The AFL season has reached the midway point and once again there is a sense of foreboding engulfing the entire competition.
For the second straight season, the AFL is playing the juggling game as it moves games around the country following yet another major COVID-19 outbreak in Victoria.
With the Northern Territory borders closed to Victoria, Friday night’s Melbourne-Brisbane blockbuster has been moved away from Alice Springs, while St Kilda-Sydney (Marvel Stadium), the Essendon-Richmond Dreamtime Game and Carlton-West Coast (MCG) have already been moved.
Richmond, Essendon and Carlton have each remained interstate following last week’s games, while ahead of their clash with Fremantle in Perth next Sunday, the Western Bulldogs also skipped town and have set up camp in Sydney ahead of a lightning weekend trip to Western Australia.
Thankfully for the AFL, the bye rounds are now underway, which means only six games for each of the next three weekends and a slightly easier task for the AFL as it deals with the various dislocations and relocations.
Sadly, for Melbourne fans, Victoria’s lockdown meant they weren’t able to get to Marvel Stadium for their rampaging club’s most complete performance of the year, a 28-point dismantling of the red-hot Western Bulldogs. The Demons saw off one fellow premiership aspirant by choking off their trademark run off half-back and creating all sorts of scoring opportunities for themselves off turnovers.
And now they run headlong into another side likely to be jostling with them for the flag come late September. The Lions have won seven straight, putting their own early-season COVID dislocation issues behind them with each passing week.
The Lions jumped the GWS Giants early at the Gabba and cruised to a 65-point win, although a mitigating factor might have been the Giants nightmare preparation that included arriving at the airport the day before for their flight to Brisbane only to be turned away and told to come back the following morning, only a few hours before the game.

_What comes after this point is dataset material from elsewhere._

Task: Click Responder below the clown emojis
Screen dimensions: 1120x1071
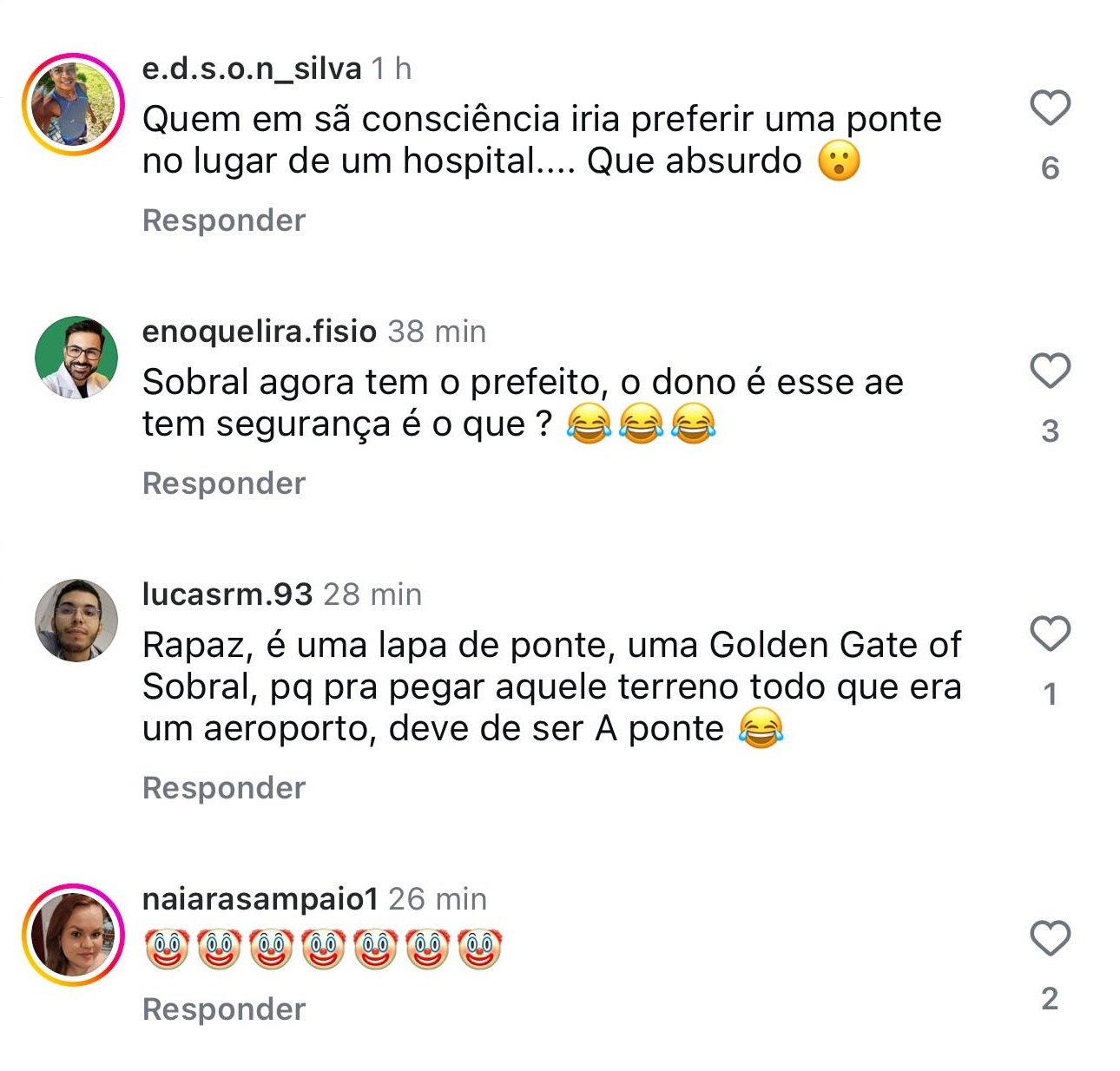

Still, the Lions have looked superb the last few weeks and have coped brilliantly with a notable injury list that includes Brownlow medallist Lachie Neale, Cameron Rayner, Jarrod Berry and Darcy Gardiner.
This is the only meeting between these clubs in the home-and-away season, so there will be plenty at stake on Friday night. Sadly, not in front of the football-mad residents of Alice Springs.
Surging Essendon meets Richmond in the Dreamtime clash, which has been shifted to Optus Stadium. It is the most significant game between these two clubs for many years and the Bombers who have won their last three games will replace the Tigers in the eight with a win.
Essendon fans were cockahoop last Sunday and rightfully so. Coming from 29 points behind to beat the Eagles on the road was the clearest sign yet that the Bombers are finally on the path to success. They’d already be in the eight if they somehow hadn’t blown a 40-point lead to lowly Hawthorn in the season-opener.
The Tigers started slowly against Adelaide before taking control in the second term. But they needed some magic from Jack Riewoldt to close it out. The veteran spearhead took a courageous contested mark while crashing sight unseen into a pack, reminiscent of the incredible mark his cousin Nick Riewoldt took at the SCG in 2004 and kicked three last-quarter goals.
The Tigers are starting to get their best team back together and the competition for places in the side is heating up, so this should be a great game.
And Optus Stadium, with all its hi-tech bells and whistles will deliver a spectacular Dreamtime occasion. Western Australia has provided a steady stream of indigenous champions such as Graham Farmer, Barry Cable, Jim and Phil Krakouer, Nicky Winmar, Stephen Michael, Peter Matera and Lance Franklin, to name just a few, could not be a more deserving custodian, albeit it temporary, of this showpiece game.